Important questions: How well do you understand the world in which you now operate?  What is emerging on your business horizon for the next one to five years? Do you know what business scenarios you could possibly face?

To create a sound strategy you will need to consult with all of your internal and external stakeholders to draw out their assumptions and uncertainties regarding your vision for good business.  Then streamline your choices.

Brainstorming meetings or workshops are a useful way of bringing people together. It is interesting to observe teams as they begin to feed into the discussion to explore options, identify shared values and opportunities for creativity and innovation. This is a good way for everyone to look at complexity, challenge assumptions and review the multiple ways that events could unfurl, in order to increase the resilience and reliability of your organisation and its capacity for innovation.  It is also a great team building exercise and makes sure everybody feels that they have a stake in your organisations’ success.  Be sure to consider how market trends, incidents and geopolitical events could affect the timing of some of the things that you want to do, during your brainstorming session too. You may decide afterwards that it is not possible to do everything you want to do. You may have to disregard some of your original ideas and postpone starting others.

You will eventually agree a time frame together for delivering your strategy. Its alright to choose a longer time frame to achieve your goals if you think you may need it, some companies have a one year strategy and others prefer to go longer term …three to five years.  The important point is to make sure to set some milestones along the way, so that you have an opportunity to step back and check that you are on target and you are achieving the things that you visualised doing in the beginning.  This is also a good point to reconcile your outcomes with your Mission statement too.  Milestones and regular review will also help everybody to feel as though they are getting somewhere.  Give you all time for a well-deserved pat on the back! (Now make sure you document your decisions well.  Project Managers’ are great at this sort of thing!).
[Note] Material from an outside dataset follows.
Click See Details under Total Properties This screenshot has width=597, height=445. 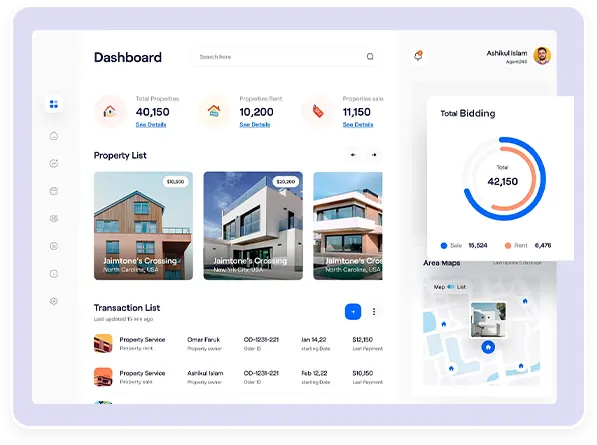(151, 124)
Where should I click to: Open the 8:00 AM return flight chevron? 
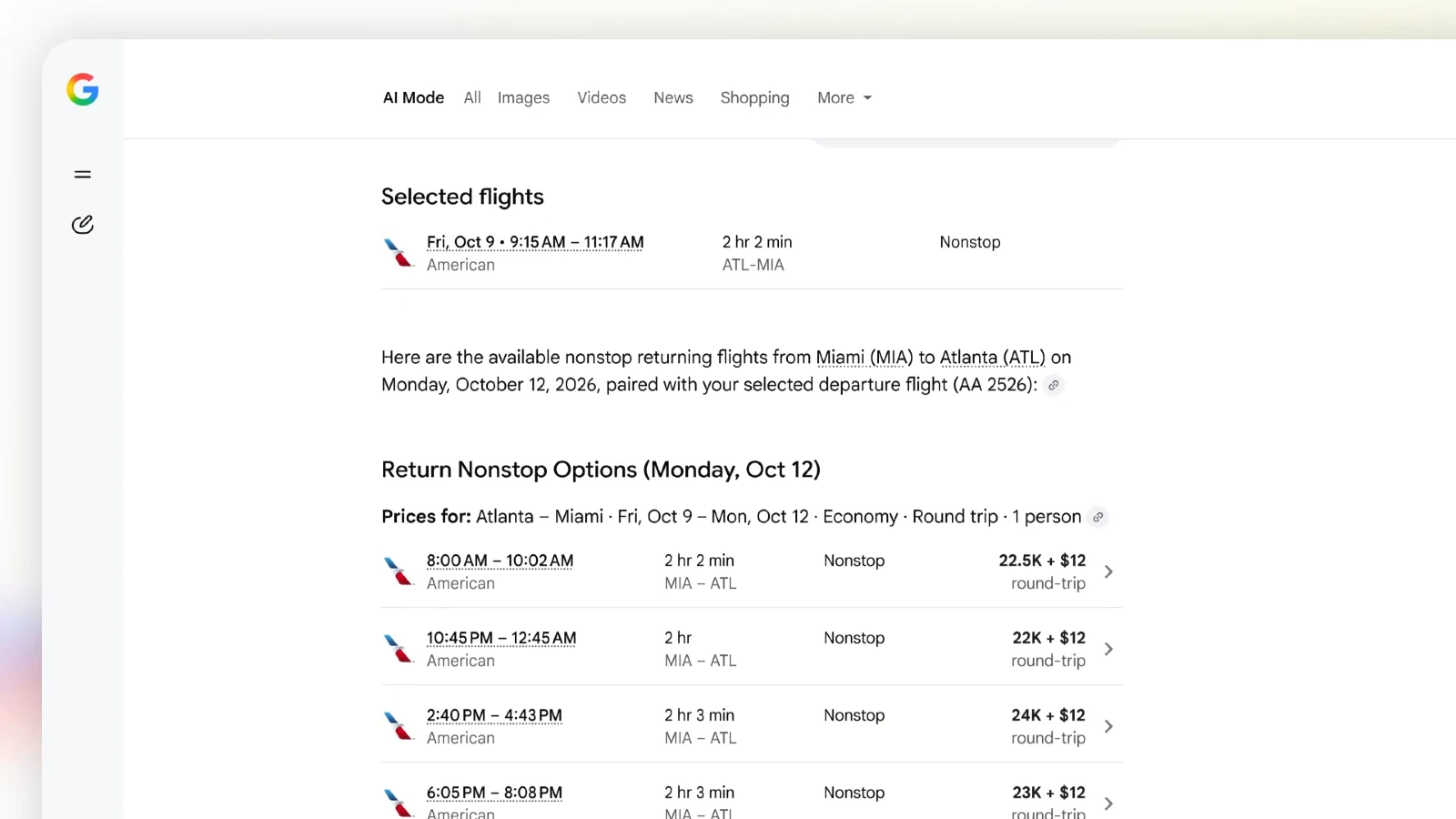pyautogui.click(x=1108, y=571)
a well deserved pat on the back! Photo by David Maunsell on Unsplash

On the subject of uncertainties… this is a time for a bit framework building, that will support your staff to manage risk the way you want them to. The way that supports your organisations vision, ethics, ambition and cash flow.
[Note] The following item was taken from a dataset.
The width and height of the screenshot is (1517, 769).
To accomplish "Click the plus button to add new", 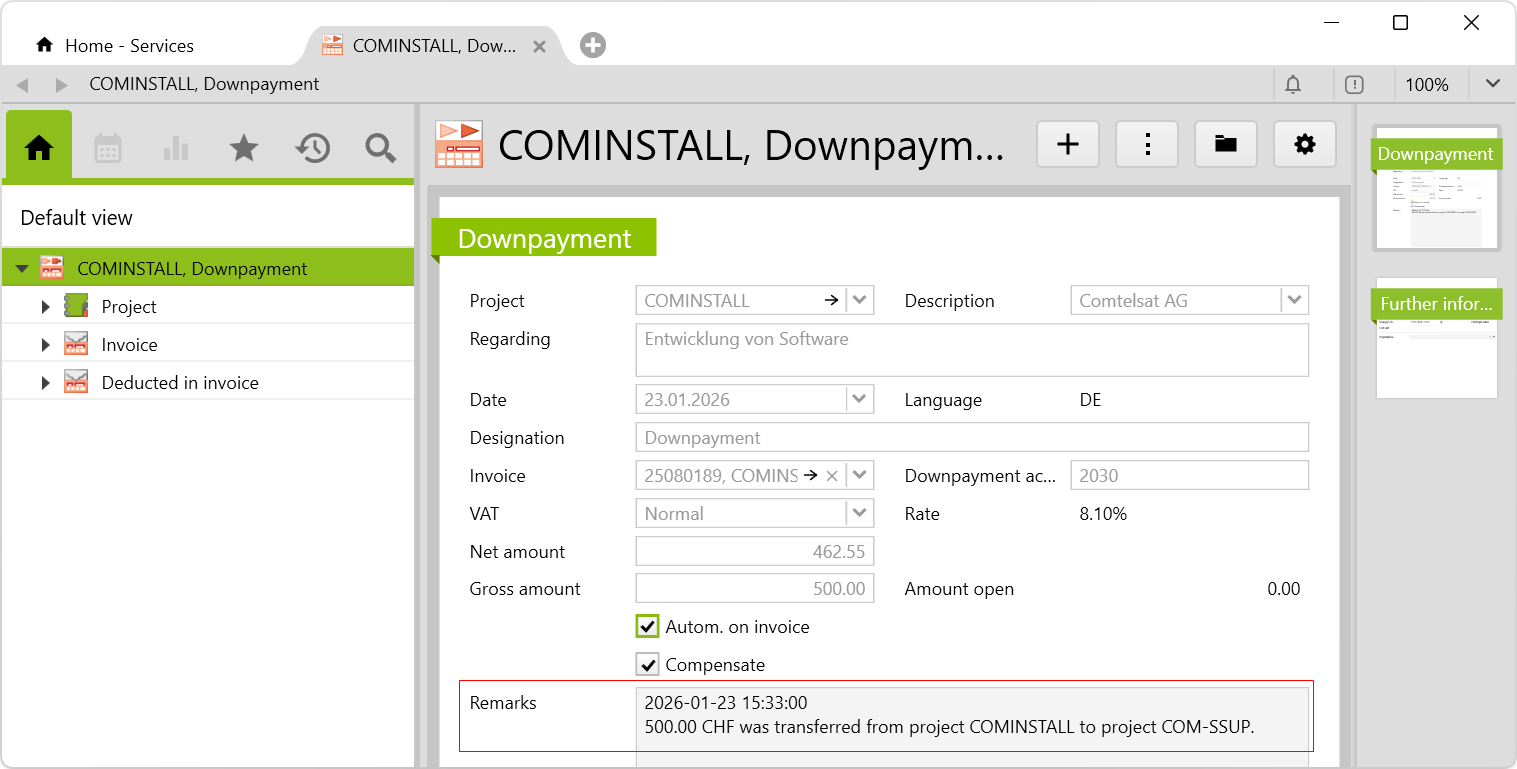I will click(1068, 145).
During strategy setting you will want to discuss with one another how much appetite you have to take risk in every department of your business.  Do this by fleshing out all of the things that are keeping your teams awake at night.  Create a matrix for measuring the impact they could have (a simple traffic light coding will do e.g. green = very little impact, amber = this could hurt us and red = this is going to hurt a lot!)  and then set a defined line in the sand, a step too far for the business to swallow.  This part can also be called setting your risk tolerances. When you have articulated your risk tolerances for every department, it is a good idea to take a step back and look across your organisation to summarise all of your tolerances in just two or three short sentences.  This is called your organisations ‘Risk Appetite Statement’. Ask yourself whether your organisations’ Risk Appetite Statement ‘sings to’ your Mission Statement and purpose now.  If not, you may have to go back and tweak those departmental risk tolerances until everything aligns.

Lets recap-

  1. You have thrown your choices to ‘the lions’, you have been made to disregard some of them, some new ideas have been added to the pot and others have been forced onto the back burner. Your staff have enjoyed helping you do this and they are really bought into your business strategy.  Everyone knows where they are going!
  2. You have decided how much risk you, your wallet and values are willing to take for each of the things your company is going to do and you have developed a consistent matrix to help your staff understand when the company can ‘push it’ and when to ‘please stop now!’
  3. Next you have to divvy up the things your business is going to do.  You need some SMART (Specific, Measurable,  Attainable, Realistic and Timely) objectives and owners to become accountable for each.